**PROVIDED ENTRIES**

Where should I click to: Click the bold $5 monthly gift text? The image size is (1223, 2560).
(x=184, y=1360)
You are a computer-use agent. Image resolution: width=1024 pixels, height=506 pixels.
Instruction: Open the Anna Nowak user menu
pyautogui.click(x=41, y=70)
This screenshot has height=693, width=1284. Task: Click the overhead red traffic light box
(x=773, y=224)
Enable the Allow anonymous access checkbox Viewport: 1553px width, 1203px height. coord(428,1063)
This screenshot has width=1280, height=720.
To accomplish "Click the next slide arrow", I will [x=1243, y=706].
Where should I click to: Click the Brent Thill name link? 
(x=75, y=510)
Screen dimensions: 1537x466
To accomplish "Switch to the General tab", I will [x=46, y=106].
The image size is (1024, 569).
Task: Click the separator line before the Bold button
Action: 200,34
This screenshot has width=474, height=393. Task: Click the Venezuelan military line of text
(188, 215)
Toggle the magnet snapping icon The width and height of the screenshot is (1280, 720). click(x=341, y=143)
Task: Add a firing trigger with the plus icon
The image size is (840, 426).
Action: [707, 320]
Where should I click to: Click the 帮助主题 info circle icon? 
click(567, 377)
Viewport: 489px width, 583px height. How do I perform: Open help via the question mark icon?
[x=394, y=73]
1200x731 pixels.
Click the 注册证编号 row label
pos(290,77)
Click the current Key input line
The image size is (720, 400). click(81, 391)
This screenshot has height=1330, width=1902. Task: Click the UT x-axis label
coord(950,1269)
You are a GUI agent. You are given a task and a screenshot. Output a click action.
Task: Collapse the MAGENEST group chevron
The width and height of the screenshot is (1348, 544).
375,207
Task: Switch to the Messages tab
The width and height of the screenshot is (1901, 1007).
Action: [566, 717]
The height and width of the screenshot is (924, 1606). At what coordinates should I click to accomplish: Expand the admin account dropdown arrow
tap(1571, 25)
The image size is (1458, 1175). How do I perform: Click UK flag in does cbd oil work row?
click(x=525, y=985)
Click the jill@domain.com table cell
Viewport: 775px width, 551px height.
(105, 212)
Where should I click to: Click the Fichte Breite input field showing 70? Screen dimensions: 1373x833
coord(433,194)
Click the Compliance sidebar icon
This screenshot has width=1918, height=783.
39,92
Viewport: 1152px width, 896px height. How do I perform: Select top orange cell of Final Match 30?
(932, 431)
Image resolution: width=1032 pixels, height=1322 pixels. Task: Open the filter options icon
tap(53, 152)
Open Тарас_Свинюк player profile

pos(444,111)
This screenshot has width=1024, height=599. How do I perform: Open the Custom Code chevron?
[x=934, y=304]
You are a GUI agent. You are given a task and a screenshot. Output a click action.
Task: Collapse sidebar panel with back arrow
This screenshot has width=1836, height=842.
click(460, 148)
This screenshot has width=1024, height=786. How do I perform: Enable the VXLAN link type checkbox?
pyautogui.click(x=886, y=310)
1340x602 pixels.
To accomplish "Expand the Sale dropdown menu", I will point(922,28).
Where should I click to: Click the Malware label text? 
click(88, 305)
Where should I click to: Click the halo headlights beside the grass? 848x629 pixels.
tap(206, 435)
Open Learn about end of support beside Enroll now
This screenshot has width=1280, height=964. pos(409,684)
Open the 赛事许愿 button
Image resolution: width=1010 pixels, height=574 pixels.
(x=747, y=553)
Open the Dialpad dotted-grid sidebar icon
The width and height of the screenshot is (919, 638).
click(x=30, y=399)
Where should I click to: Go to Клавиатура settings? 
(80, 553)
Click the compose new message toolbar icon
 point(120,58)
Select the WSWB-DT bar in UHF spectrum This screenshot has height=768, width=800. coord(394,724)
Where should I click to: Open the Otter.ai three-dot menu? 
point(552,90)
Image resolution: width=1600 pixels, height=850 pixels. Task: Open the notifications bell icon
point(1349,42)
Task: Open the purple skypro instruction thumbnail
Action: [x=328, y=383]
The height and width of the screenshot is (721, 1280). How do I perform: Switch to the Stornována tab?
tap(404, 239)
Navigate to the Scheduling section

**WHAT TO DO**
The complete listing above is to be output again exactly.

**RESPONSE TO THIS TASK**
Where should I click to: Click the bold $5 monthly gift text? The image size is (1223, 2560).
(x=184, y=1360)
You are a computer-use agent. Image resolution: width=1024 pixels, height=506 pixels.
Instruction: Open the Anna Nowak user menu
pyautogui.click(x=41, y=70)
This screenshot has height=693, width=1284. Task: Click the overhead red traffic light box
(x=773, y=224)
Enable the Allow anonymous access checkbox Viewport: 1553px width, 1203px height. coord(428,1063)
This screenshot has width=1280, height=720.
To accomplish "Click the next slide arrow", I will [x=1243, y=706].
Where should I click to: Click the Brent Thill name link? 
(x=75, y=510)
Screen dimensions: 1537x466
To accomplish "Switch to the General tab", I will [x=46, y=106].
The image size is (1024, 569).
Task: Click the separator line before the Bold button
Action: 200,34
This screenshot has width=474, height=393. Task: Click the Venezuelan military line of text
(188, 215)
Toggle the magnet snapping icon The width and height of the screenshot is (1280, 720). click(x=341, y=143)
Task: Add a firing trigger with the plus icon
The image size is (840, 426).
Action: [707, 320]
Where should I click to: Click the 帮助主题 info circle icon? 
click(567, 377)
Viewport: 489px width, 583px height. How do I perform: Open help via the question mark icon?
[x=394, y=73]
1200x731 pixels.
Click the 注册证编号 row label
pos(290,77)
Click the current Key input line
The image size is (720, 400). click(81, 391)
This screenshot has height=1330, width=1902. Task: Click the UT x-axis label
coord(950,1269)
You are a GUI agent. You are given a task and a screenshot. Output a click action.
Task: Collapse the MAGENEST group chevron
The width and height of the screenshot is (1348, 544).
375,207
Task: Switch to the Messages tab
The width and height of the screenshot is (1901, 1007).
Action: [566, 717]
The height and width of the screenshot is (924, 1606). At what coordinates should I click to accomplish: Expand the admin account dropdown arrow
tap(1571, 25)
The image size is (1458, 1175). How do I perform: Click UK flag in does cbd oil work row?
click(x=525, y=985)
Click the jill@domain.com table cell
Viewport: 775px width, 551px height.
(105, 212)
Where should I click to: Click the Fichte Breite input field showing 70? Screen dimensions: 1373x833
coord(433,194)
Click the Compliance sidebar icon
This screenshot has width=1918, height=783.
39,92
Viewport: 1152px width, 896px height. How do I perform: Select top orange cell of Final Match 30?
(932, 431)
Image resolution: width=1032 pixels, height=1322 pixels. Task: Open the filter options icon
tap(53, 152)
Open Тарас_Свинюк player profile

pos(444,111)
This screenshot has width=1024, height=599. How do I perform: Open the Custom Code chevron?
[x=934, y=304]
You are a GUI agent. You are given a task and a screenshot. Output a click action.
Task: Collapse sidebar panel with back arrow
This screenshot has width=1836, height=842.
click(460, 148)
This screenshot has width=1024, height=786. How do I perform: Enable the VXLAN link type checkbox?
pyautogui.click(x=886, y=310)
1340x602 pixels.
To accomplish "Expand the Sale dropdown menu", I will point(922,28).
Where should I click to: Click the Malware label text? 
click(88, 305)
Where should I click to: Click the halo headlights beside the grass? 848x629 pixels.
tap(206, 435)
Open Learn about end of support beside Enroll now
This screenshot has width=1280, height=964. pos(409,684)
Open the 赛事许愿 button
Image resolution: width=1010 pixels, height=574 pixels.
(x=747, y=553)
Open the Dialpad dotted-grid sidebar icon
The width and height of the screenshot is (919, 638).
click(x=30, y=399)
Where should I click to: Go to Клавиатура settings? 
(80, 553)
Click the compose new message toolbar icon
 point(120,58)
Select the WSWB-DT bar in UHF spectrum This screenshot has height=768, width=800. coord(394,724)
Where should I click to: Open the Otter.ai three-dot menu? 
point(552,90)
Image resolution: width=1600 pixels, height=850 pixels. Task: Open the notifications bell icon
point(1349,42)
Task: Open the purple skypro instruction thumbnail
Action: [x=328, y=383]
The height and width of the screenshot is (721, 1280). How do I perform: Switch to the Stornována tab?
tap(404, 239)
Navigate to the Scheduling section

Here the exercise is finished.